Read The Human Comedy: Selected Stories Page 30


  * * *

  “Monsieur,” the countess asked Gobseck, “is there a way to obtain the price of these diamonds but keep the right to buy them back?” Her voice trembled as she held out a jewel box to him.

  “Yes, madame, there is,” I interjected, stepping forward and revealing myself. She glanced over, recognized me, shuddered, and threw me that look which in every land means “Not a word!”

  I went on: “There is a procedure we call a ‘sale with right of redemption,’ which consists in ceding and transferring a property, real or personal, for a fixed period of time, at the expiration of which one may retrieve the object in question against payment of a prearranged sum.”

  She breathed more easily. Count Maxime frowned; he suspected quite rightly that the usurer would now offer a smaller amount for the diamonds, since their value would fluctuate. Gobseck, still seated unmoving at his desk, had fitted a loupe against his eye and was silently looking through the jewel case. If I live a hundred years, I will never forget the sight of his face: His pale cheeks colored; his eyes, which seemed to collect the stones’ sparkle, shone with a supernatural blaze. He rose, moved to the window, and held the diamonds close to his toothless mouth as if he would devour them. He mumbled vague words, lifting bracelets, brooches, pendants, necklaces, tiaras one by one, holding them to the light to judge their clarity, their whiteness, their cut; he pulled them out of the jewel box and put them back, picked them up again, jostled them to bring out their every glint, more a child than an old man, or rather child and old man both at once.

  “Beautiful diamonds! These would have brought three hundred thousand francs before the Revolution. What brilliance! They’re true Asia diamonds, from Golconda or Visapur! Do you know what these are worth? No, no, Gobseck is the only person in Paris who can appreciate them. Under the Empire it would have cost more than two hundred thousand to put together such a set.” He shook his head in disgust and added, “But diamonds are dropping in value every day now. Brazil has been pouring them out since the end of the war, the market is glutted with stones that aren’t so white as the ones from India. And nowadays women are wearing them everywhere, not only at court. Does madame go to court?” Muttering these awful remarks he went on examining the stones, one after the other, with unspeakable pleasure. “Not a flaw!” he exclaimed. “There’s one here . . . Here’s something, a streak . . . Fine diamond, this one.”

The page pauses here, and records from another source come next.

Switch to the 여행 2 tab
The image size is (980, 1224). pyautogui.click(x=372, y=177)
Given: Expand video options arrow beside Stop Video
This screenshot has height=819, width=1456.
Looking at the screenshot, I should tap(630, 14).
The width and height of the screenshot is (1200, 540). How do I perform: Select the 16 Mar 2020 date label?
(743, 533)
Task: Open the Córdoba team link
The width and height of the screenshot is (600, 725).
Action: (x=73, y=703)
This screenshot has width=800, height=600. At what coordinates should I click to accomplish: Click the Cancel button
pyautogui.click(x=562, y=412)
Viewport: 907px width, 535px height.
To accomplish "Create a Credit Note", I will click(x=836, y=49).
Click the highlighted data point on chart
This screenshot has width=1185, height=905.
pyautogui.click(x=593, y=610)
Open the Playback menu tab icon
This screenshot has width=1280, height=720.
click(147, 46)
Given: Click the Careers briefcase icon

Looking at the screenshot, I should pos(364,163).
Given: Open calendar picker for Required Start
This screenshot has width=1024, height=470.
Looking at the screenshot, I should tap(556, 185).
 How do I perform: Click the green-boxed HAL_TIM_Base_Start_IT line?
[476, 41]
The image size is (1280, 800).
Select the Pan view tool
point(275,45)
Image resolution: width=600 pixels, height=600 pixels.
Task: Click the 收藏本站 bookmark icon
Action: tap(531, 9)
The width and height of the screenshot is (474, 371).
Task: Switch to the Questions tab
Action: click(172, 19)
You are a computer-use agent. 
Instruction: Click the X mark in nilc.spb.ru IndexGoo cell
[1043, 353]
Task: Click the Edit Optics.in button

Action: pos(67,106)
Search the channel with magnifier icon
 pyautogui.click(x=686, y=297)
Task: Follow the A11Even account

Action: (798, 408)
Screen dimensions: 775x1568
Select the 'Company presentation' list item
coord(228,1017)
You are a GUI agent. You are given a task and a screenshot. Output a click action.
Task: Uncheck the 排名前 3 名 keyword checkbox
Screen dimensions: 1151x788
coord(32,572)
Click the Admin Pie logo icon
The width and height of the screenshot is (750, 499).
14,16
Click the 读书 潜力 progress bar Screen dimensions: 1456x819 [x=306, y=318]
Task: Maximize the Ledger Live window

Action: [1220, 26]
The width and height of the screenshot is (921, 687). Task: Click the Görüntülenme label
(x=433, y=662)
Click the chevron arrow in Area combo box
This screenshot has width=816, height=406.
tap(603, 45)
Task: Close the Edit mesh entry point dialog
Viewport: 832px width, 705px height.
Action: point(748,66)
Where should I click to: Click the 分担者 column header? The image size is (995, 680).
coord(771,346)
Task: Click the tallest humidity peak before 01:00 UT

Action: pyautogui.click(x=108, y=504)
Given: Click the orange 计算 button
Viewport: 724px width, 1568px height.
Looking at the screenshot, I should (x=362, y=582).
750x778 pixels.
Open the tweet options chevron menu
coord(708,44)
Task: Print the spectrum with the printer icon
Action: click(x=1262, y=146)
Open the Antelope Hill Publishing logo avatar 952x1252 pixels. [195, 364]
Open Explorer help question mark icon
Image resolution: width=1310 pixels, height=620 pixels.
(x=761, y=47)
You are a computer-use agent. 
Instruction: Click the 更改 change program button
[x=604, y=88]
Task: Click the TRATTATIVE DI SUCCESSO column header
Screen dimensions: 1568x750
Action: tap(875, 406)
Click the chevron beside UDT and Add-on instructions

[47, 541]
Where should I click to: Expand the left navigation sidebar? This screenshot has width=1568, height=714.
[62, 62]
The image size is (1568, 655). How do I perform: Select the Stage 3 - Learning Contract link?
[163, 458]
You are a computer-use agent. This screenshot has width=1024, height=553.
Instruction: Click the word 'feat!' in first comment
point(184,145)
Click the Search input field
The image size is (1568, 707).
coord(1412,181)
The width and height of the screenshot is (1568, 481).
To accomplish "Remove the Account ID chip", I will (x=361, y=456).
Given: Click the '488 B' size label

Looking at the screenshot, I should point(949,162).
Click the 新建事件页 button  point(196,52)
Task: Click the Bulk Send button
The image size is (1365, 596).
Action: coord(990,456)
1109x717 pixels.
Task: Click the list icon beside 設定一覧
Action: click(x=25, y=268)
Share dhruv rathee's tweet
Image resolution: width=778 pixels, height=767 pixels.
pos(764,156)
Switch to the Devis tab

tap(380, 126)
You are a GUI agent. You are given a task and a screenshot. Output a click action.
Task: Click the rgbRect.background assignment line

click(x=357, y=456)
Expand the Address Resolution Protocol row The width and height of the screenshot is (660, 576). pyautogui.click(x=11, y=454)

  His colorless face was so brilliantly illuminated by the blazing jewels that I thought of those murky old mirrors you see in country inns, which absorb the surrounding light and send nothing back, so that a traveler who looks for his image in the glass sees a fellow in an apoplectic spasm.

  “Well now!” said the young count, slapping Gobseck on the shoulder. The aged child gave a start. He let go the trinkets, set them on his desk, sat down, and became the moneylender once again—hard, cold, polished as a marble column.

  “How much do you need?”

  “One hundred thousand francs, for three years,” said the count.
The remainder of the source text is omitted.